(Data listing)
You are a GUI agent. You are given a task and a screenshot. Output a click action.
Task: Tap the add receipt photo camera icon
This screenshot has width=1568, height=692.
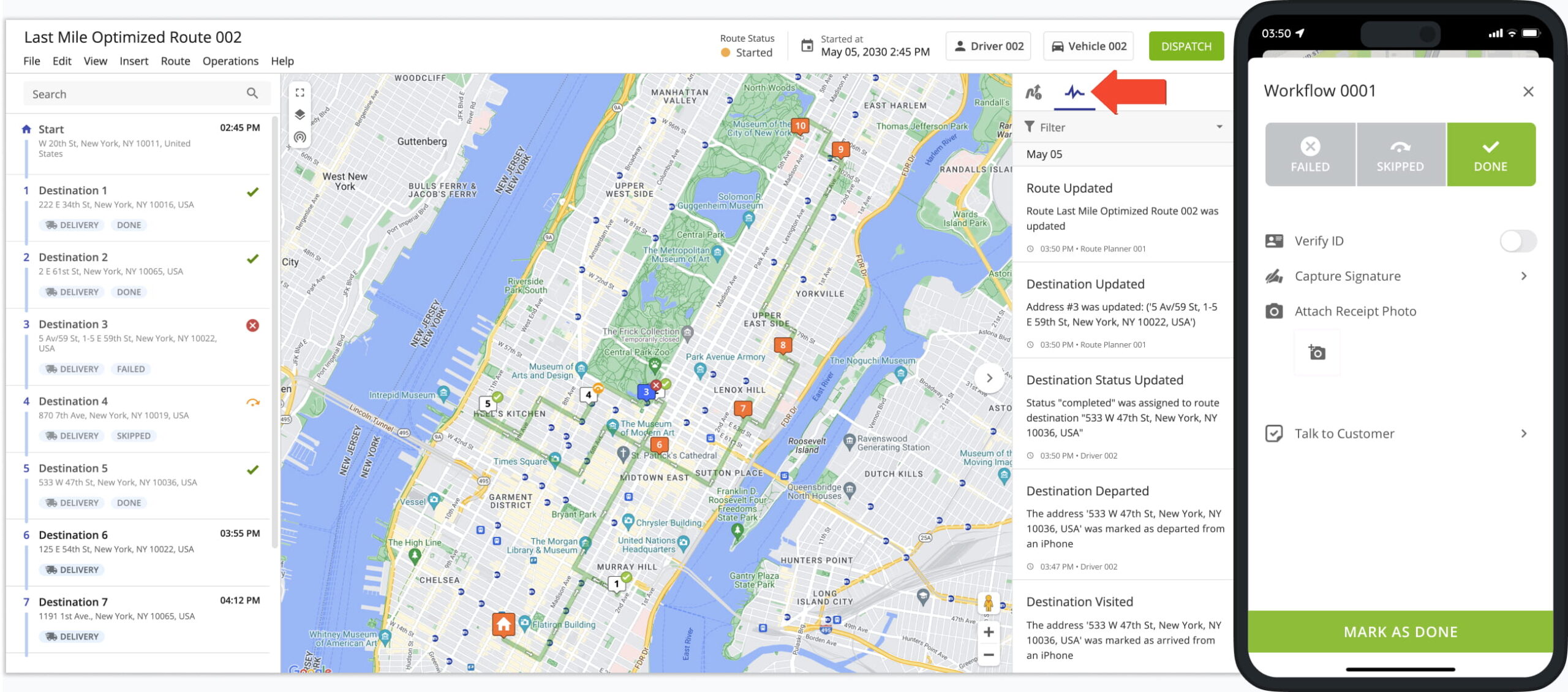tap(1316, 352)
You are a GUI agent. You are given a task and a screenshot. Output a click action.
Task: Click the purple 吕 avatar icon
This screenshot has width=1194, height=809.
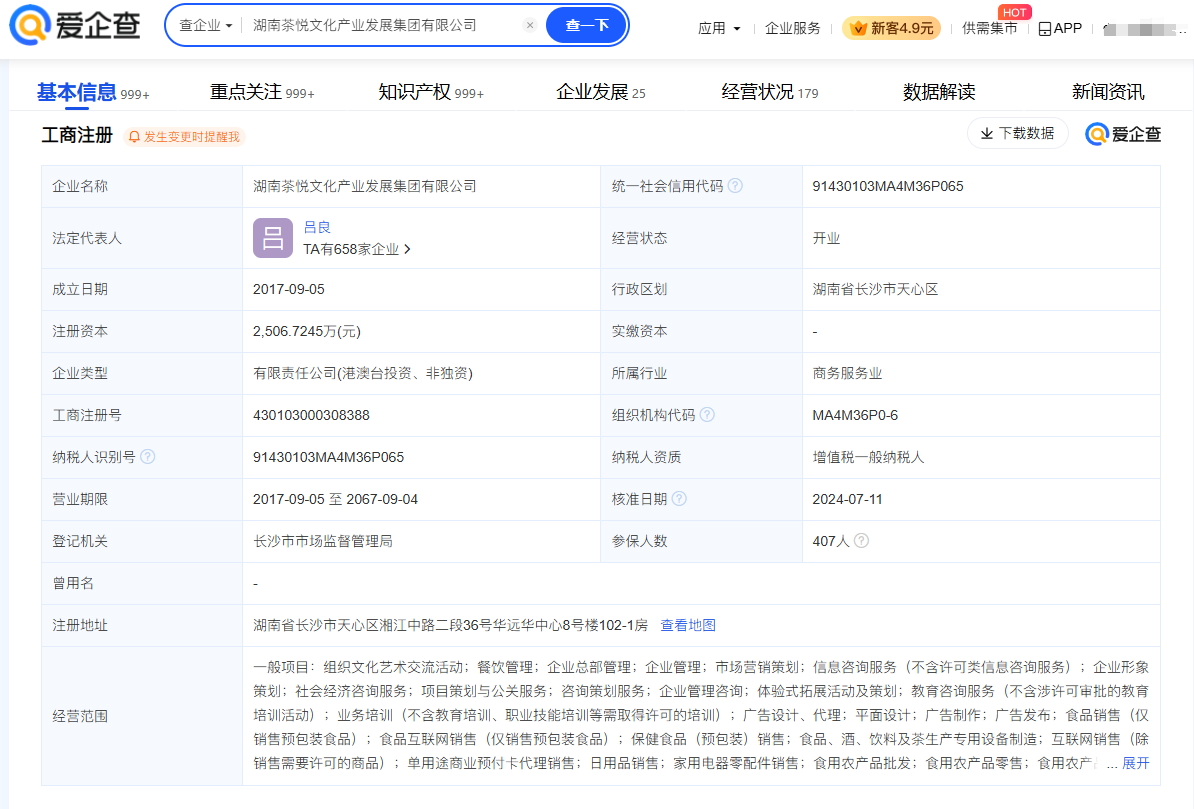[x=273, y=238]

• [WHAT TO WORK ON] Reproduce the records above word for word, omitting the pictures.

• [CORRECT RESPONSE]
You are a GUI agent. You are given a task and a screenshot. Output a click action.
Task: Tap the add receipt photo camera icon
This screenshot has width=1568, height=692.
tap(1316, 352)
You are a GUI agent. You are given a task and a screenshot. Output a click action.
Task: Click the purple 吕 avatar icon
This screenshot has width=1194, height=809.
[x=273, y=238]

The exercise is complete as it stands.